◆ **What is required**: Please copy out the following data line for line, keeping every character unchanged.

◆ **Data listing**:
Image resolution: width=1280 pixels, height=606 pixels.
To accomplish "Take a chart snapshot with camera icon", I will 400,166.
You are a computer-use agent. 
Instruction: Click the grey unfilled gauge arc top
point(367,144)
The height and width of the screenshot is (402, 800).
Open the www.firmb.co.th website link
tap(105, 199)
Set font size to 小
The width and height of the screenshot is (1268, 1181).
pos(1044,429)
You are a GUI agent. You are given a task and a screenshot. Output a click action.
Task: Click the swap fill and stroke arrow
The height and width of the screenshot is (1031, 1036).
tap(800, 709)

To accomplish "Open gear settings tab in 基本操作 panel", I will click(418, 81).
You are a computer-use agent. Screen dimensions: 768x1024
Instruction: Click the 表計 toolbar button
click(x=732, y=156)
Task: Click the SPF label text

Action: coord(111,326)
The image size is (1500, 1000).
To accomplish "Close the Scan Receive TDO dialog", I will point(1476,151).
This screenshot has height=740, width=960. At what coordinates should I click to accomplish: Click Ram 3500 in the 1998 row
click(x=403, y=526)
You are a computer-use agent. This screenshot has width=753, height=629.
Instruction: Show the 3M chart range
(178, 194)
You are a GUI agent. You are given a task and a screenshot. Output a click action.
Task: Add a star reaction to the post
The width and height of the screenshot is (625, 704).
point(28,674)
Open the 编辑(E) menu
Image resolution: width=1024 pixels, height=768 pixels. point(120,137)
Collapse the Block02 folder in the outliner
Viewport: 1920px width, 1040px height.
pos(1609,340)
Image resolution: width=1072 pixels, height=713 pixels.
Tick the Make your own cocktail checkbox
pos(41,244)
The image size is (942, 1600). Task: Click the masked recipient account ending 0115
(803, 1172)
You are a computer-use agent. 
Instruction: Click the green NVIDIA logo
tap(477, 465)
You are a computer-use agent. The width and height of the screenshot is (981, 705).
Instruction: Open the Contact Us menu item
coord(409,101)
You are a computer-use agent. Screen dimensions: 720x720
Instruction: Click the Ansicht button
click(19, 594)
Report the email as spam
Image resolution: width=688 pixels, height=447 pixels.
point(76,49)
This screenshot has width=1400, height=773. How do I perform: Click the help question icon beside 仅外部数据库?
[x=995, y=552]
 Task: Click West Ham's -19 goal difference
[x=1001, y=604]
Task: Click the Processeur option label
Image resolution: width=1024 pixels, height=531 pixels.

◆ **Expected output**:
Image resolution: width=1280 pixels, height=606 pixels.
To accomplish "Take a chart snapshot with camera icon", I will 400,166.
You are a computer-use agent. 
Instruction: Click the grey unfilled gauge arc top
point(367,144)
The height and width of the screenshot is (402, 800).
Open the www.firmb.co.th website link
tap(105, 199)
Set font size to 小
The width and height of the screenshot is (1268, 1181).
pos(1044,429)
You are a GUI agent. You are given a task and a screenshot. Output a click action.
Task: Click the swap fill and stroke arrow
The height and width of the screenshot is (1031, 1036).
tap(800, 709)

To accomplish "Open gear settings tab in 基本操作 panel", I will click(418, 81).
You are a computer-use agent. Screen dimensions: 768x1024
Instruction: Click the 表計 toolbar button
click(x=732, y=156)
Task: Click the SPF label text

Action: coord(111,326)
The image size is (1500, 1000).
To accomplish "Close the Scan Receive TDO dialog", I will point(1476,151).
This screenshot has height=740, width=960. At what coordinates should I click to accomplish: Click Ram 3500 in the 1998 row
click(x=403, y=526)
You are a computer-use agent. This screenshot has width=753, height=629.
Instruction: Show the 3M chart range
(178, 194)
You are a GUI agent. You are given a task and a screenshot. Output a click action.
Task: Add a star reaction to the post
The width and height of the screenshot is (625, 704).
point(28,674)
Open the 编辑(E) menu
Image resolution: width=1024 pixels, height=768 pixels. point(120,137)
Collapse the Block02 folder in the outliner
Viewport: 1920px width, 1040px height.
pos(1609,340)
Image resolution: width=1072 pixels, height=713 pixels.
Tick the Make your own cocktail checkbox
pos(41,244)
The image size is (942, 1600). Task: Click the masked recipient account ending 0115
(803, 1172)
You are a computer-use agent. 
Instruction: Click the green NVIDIA logo
tap(477, 465)
You are a computer-use agent. The width and height of the screenshot is (981, 705).
Instruction: Open the Contact Us menu item
coord(409,101)
You are a computer-use agent. Screen dimensions: 720x720
Instruction: Click the Ansicht button
click(19, 594)
Report the email as spam
Image resolution: width=688 pixels, height=447 pixels.
point(76,49)
This screenshot has width=1400, height=773. How do I perform: Click the help question icon beside 仅外部数据库?
[x=995, y=552]
 Task: Click West Ham's -19 goal difference
[x=1001, y=604]
Task: Click the Processeur option label
Image resolution: width=1024 pixels, height=531 pixels.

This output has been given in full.